Records from a dataset:
*** Begin section ***

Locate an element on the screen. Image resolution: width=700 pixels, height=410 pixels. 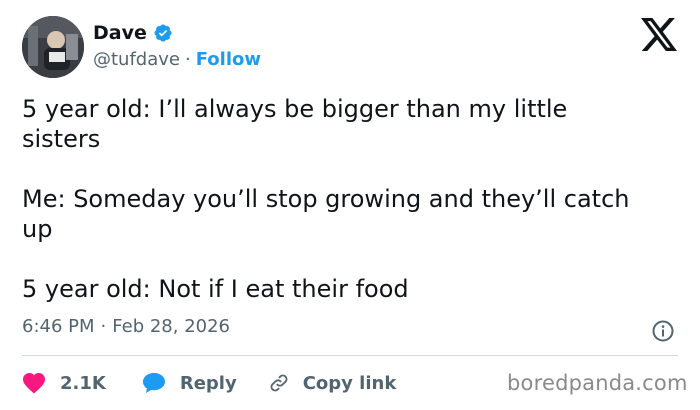
heart-icon is located at coordinates (34, 383).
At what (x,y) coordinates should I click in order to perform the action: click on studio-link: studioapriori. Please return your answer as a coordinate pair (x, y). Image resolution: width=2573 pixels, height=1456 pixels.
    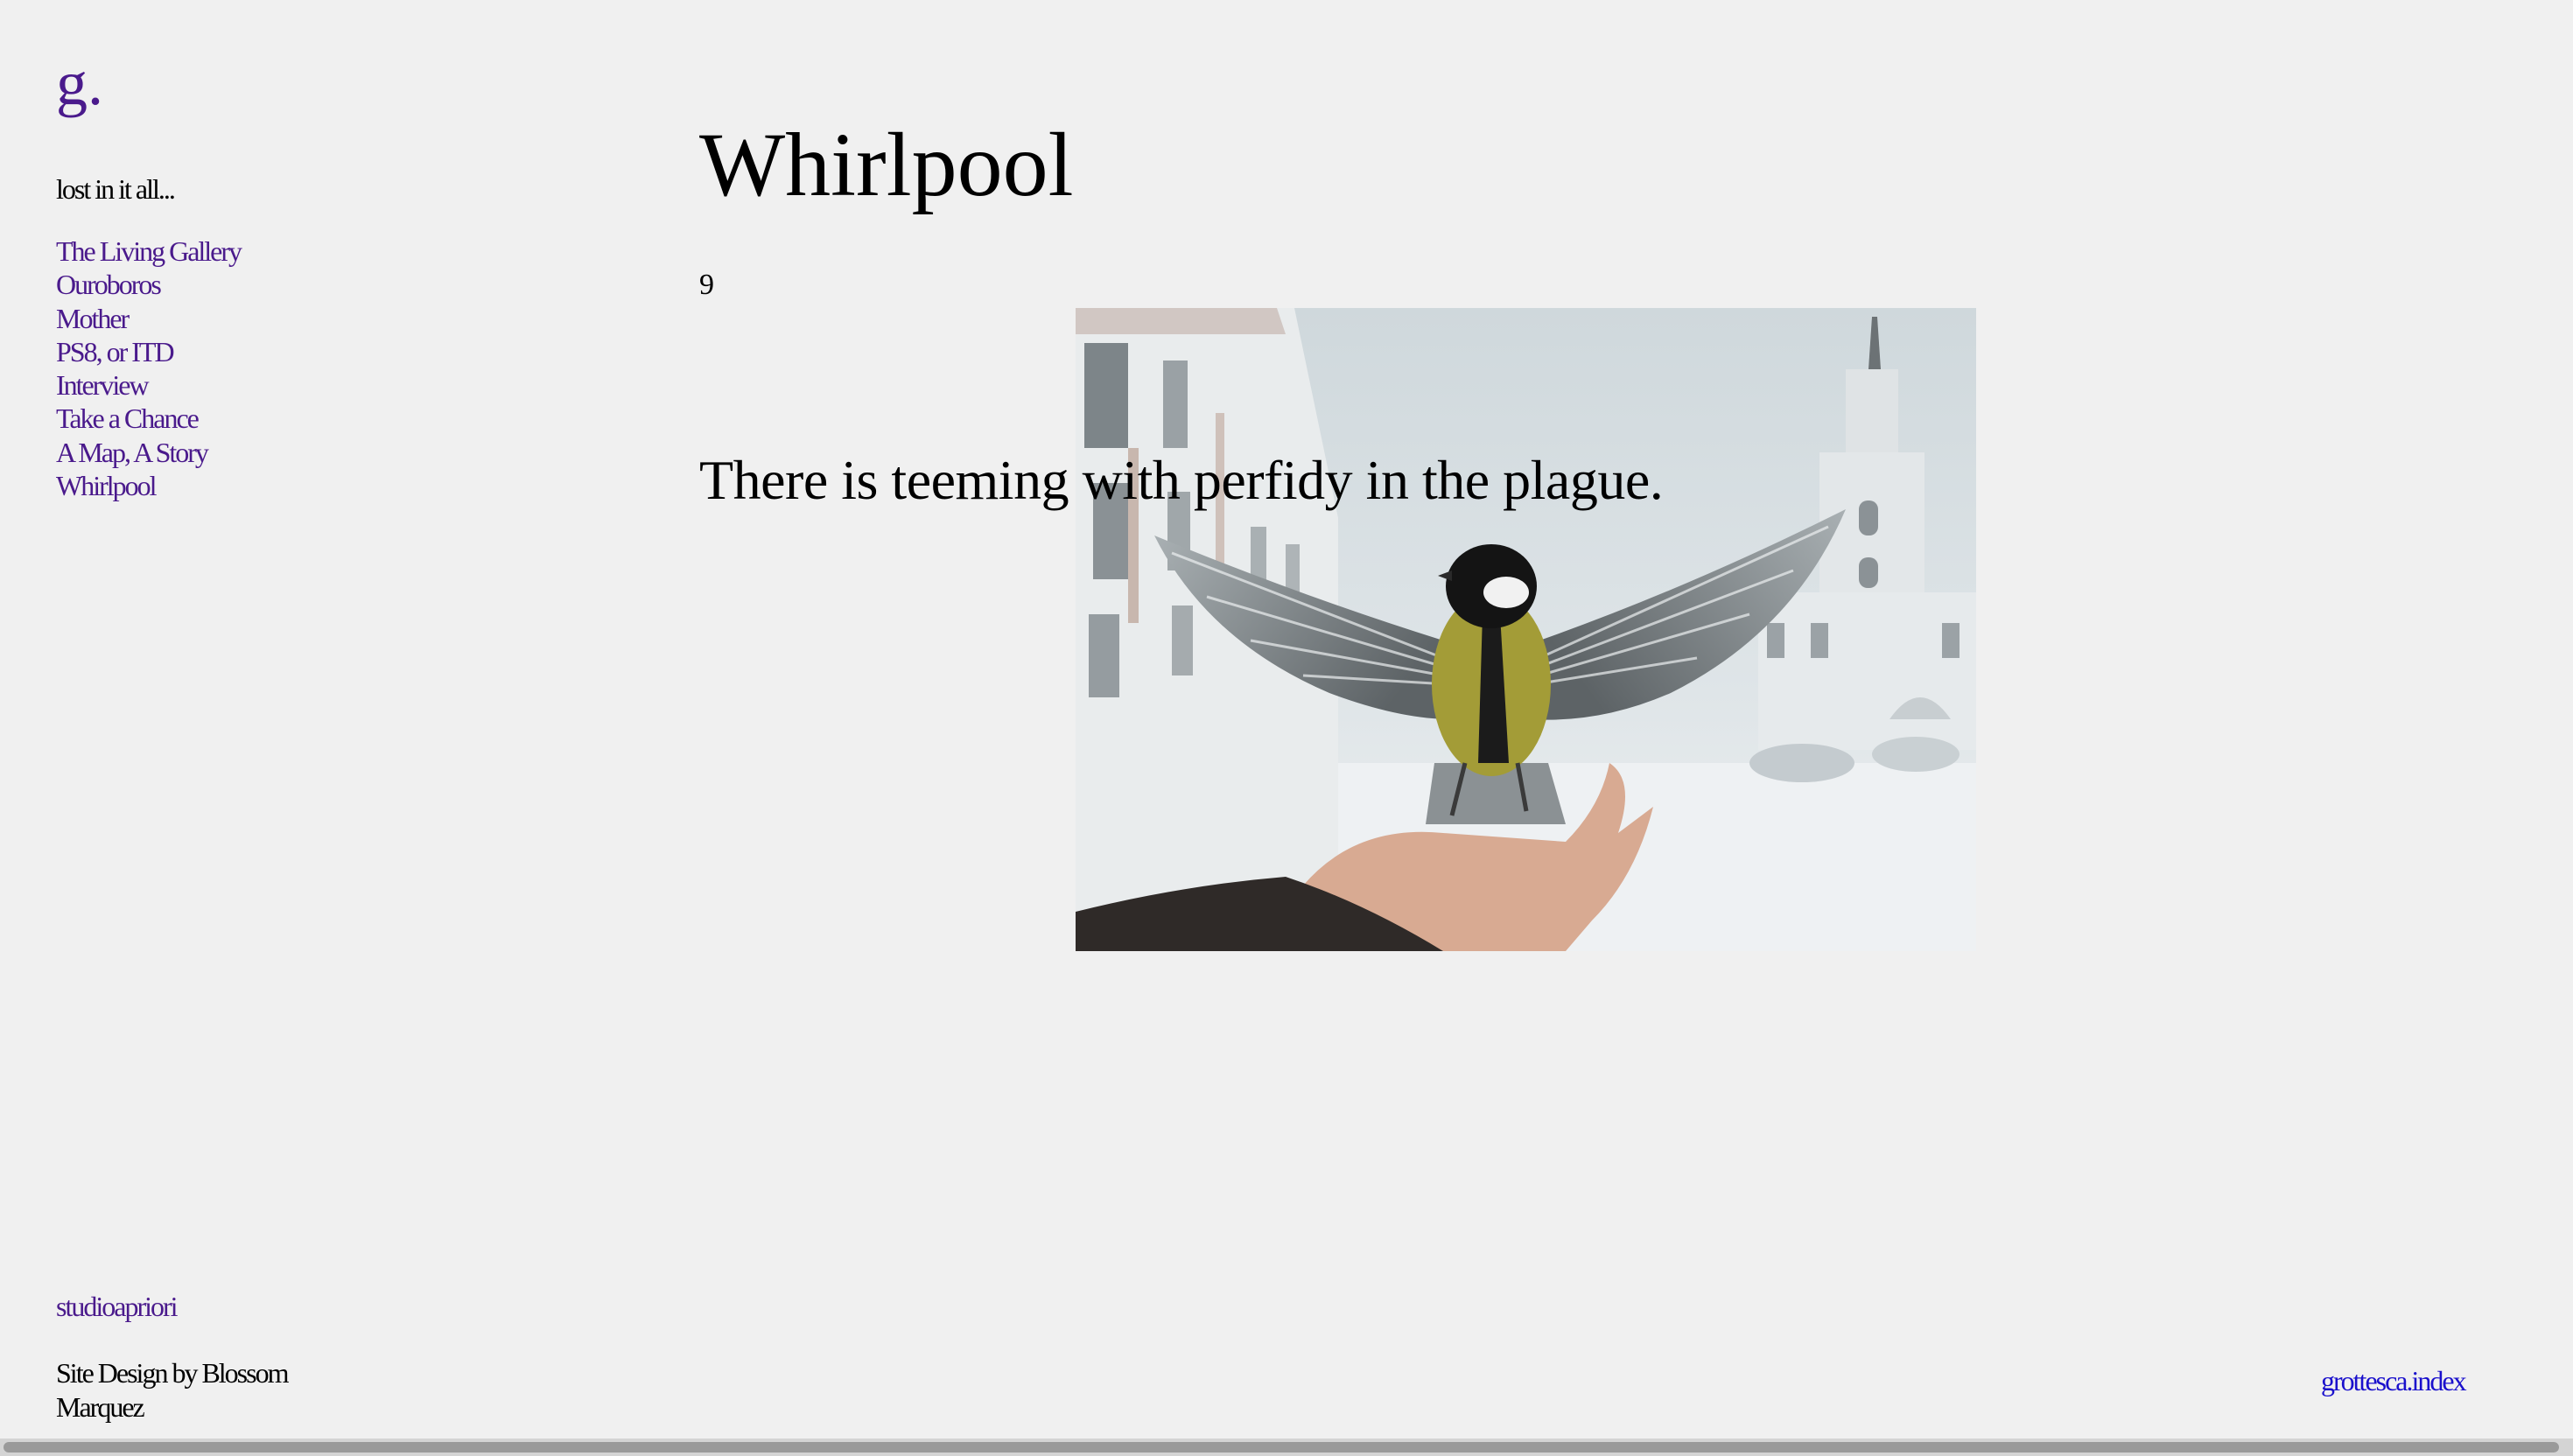
    Looking at the image, I should click on (118, 1306).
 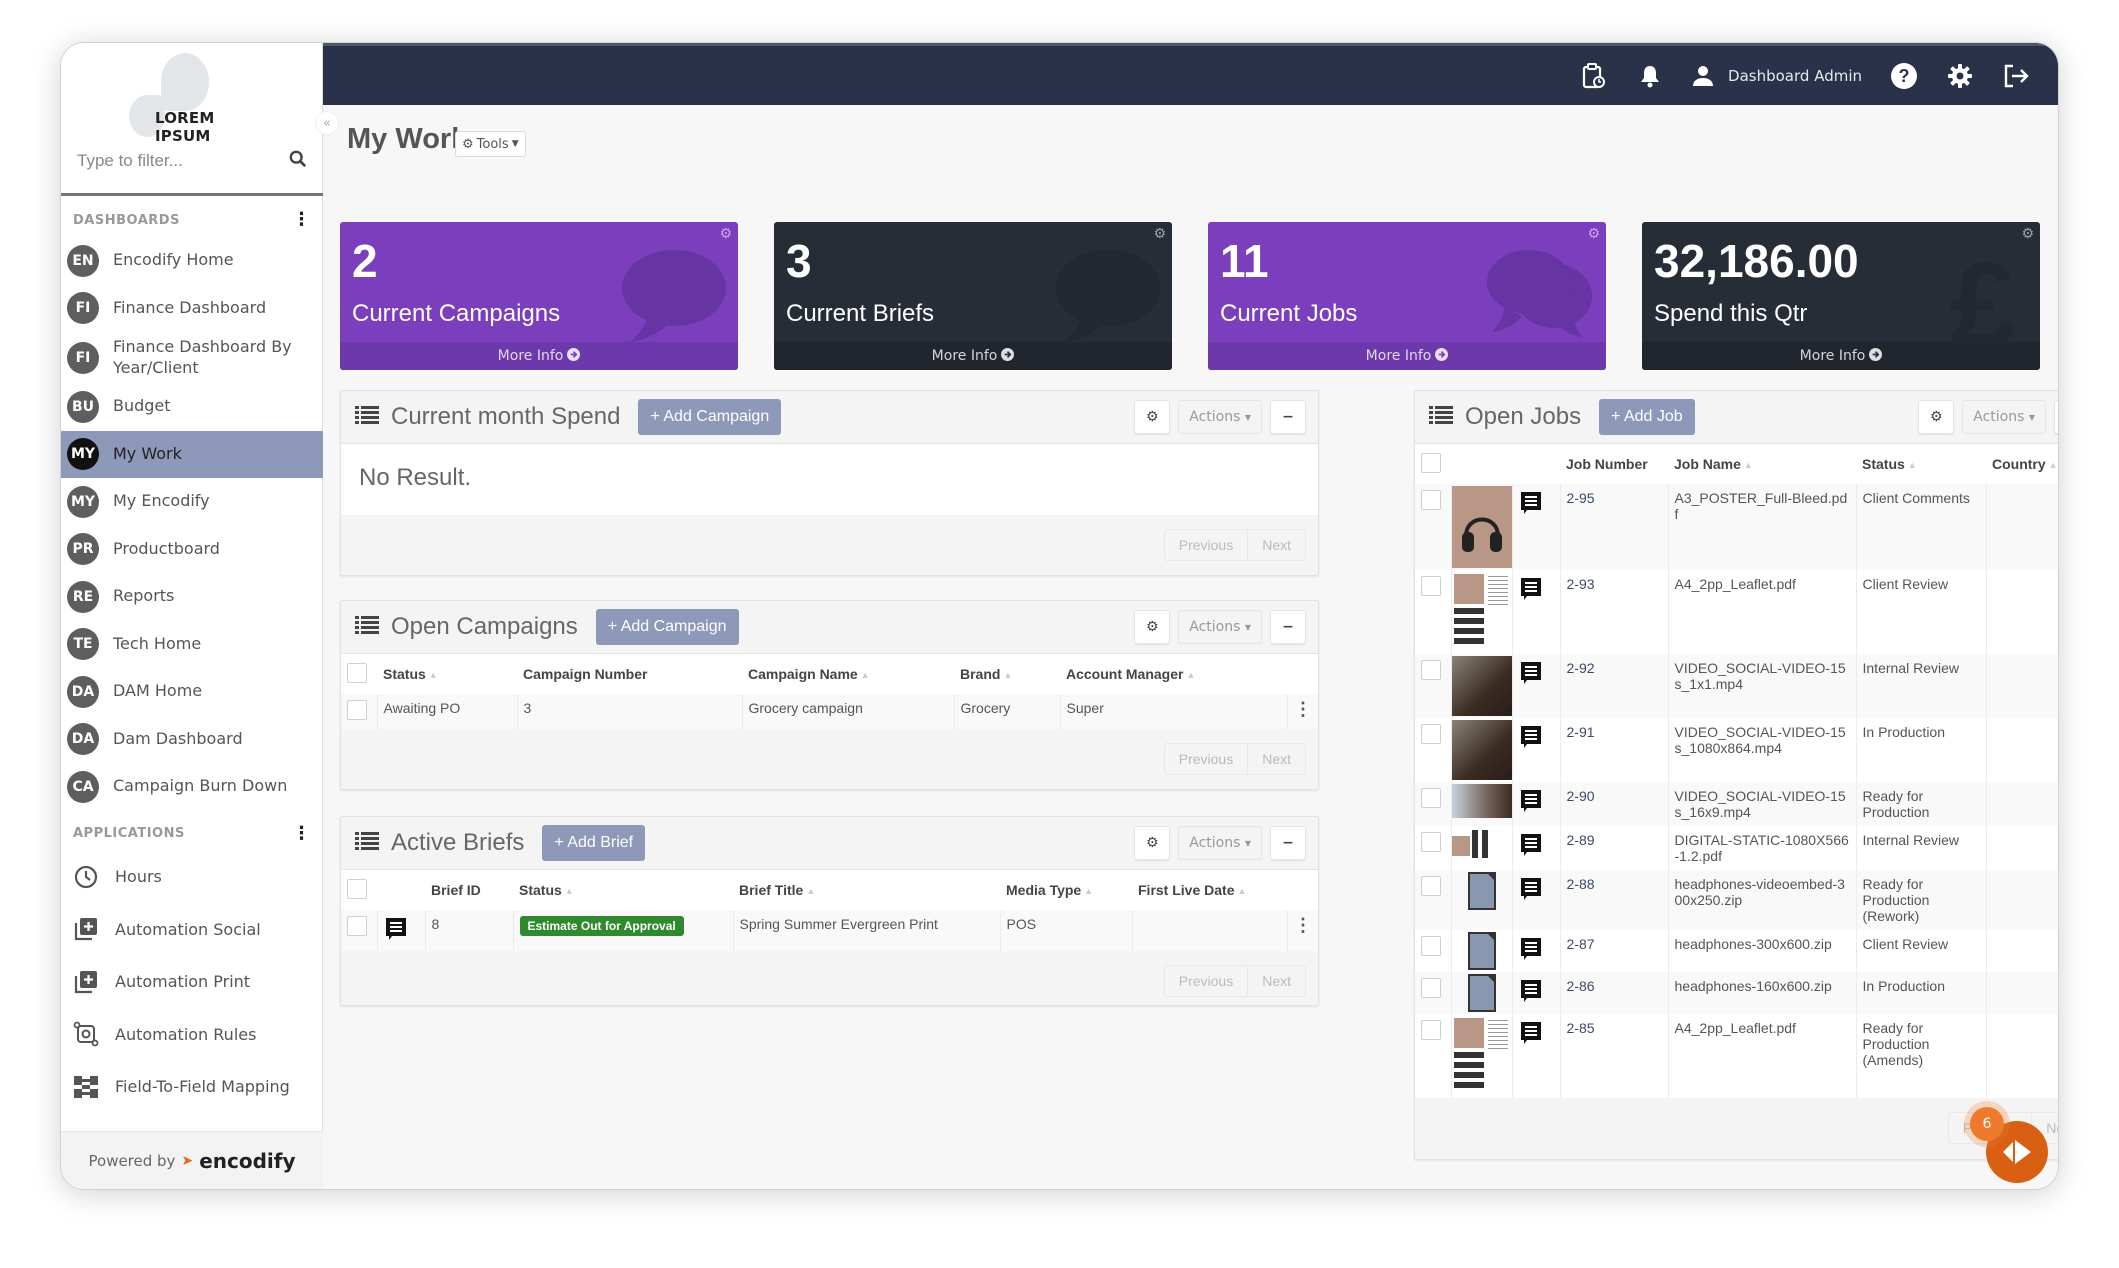 I want to click on sidebar-item-dam-dashboard: DA Dam Dashboard, so click(x=192, y=740).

*** End section ***

EXERCISE:
Repeat the records above word for word, without the pictures.

ANSWER TO THE EXERCISE:
Locate an element on the screen. Image resolution: width=700 pixels, height=410 pixels. 
heart-icon is located at coordinates (34, 383).
At what (x,y) coordinates should I click in order to perform the action: click on studio-link: studioapriori. Please return your answer as a coordinate pair (x, y). Image resolution: width=2573 pixels, height=1456 pixels.
    Looking at the image, I should click on (118, 1306).
  I want to click on sidebar-item-dam-dashboard: DA Dam Dashboard, so click(x=192, y=740).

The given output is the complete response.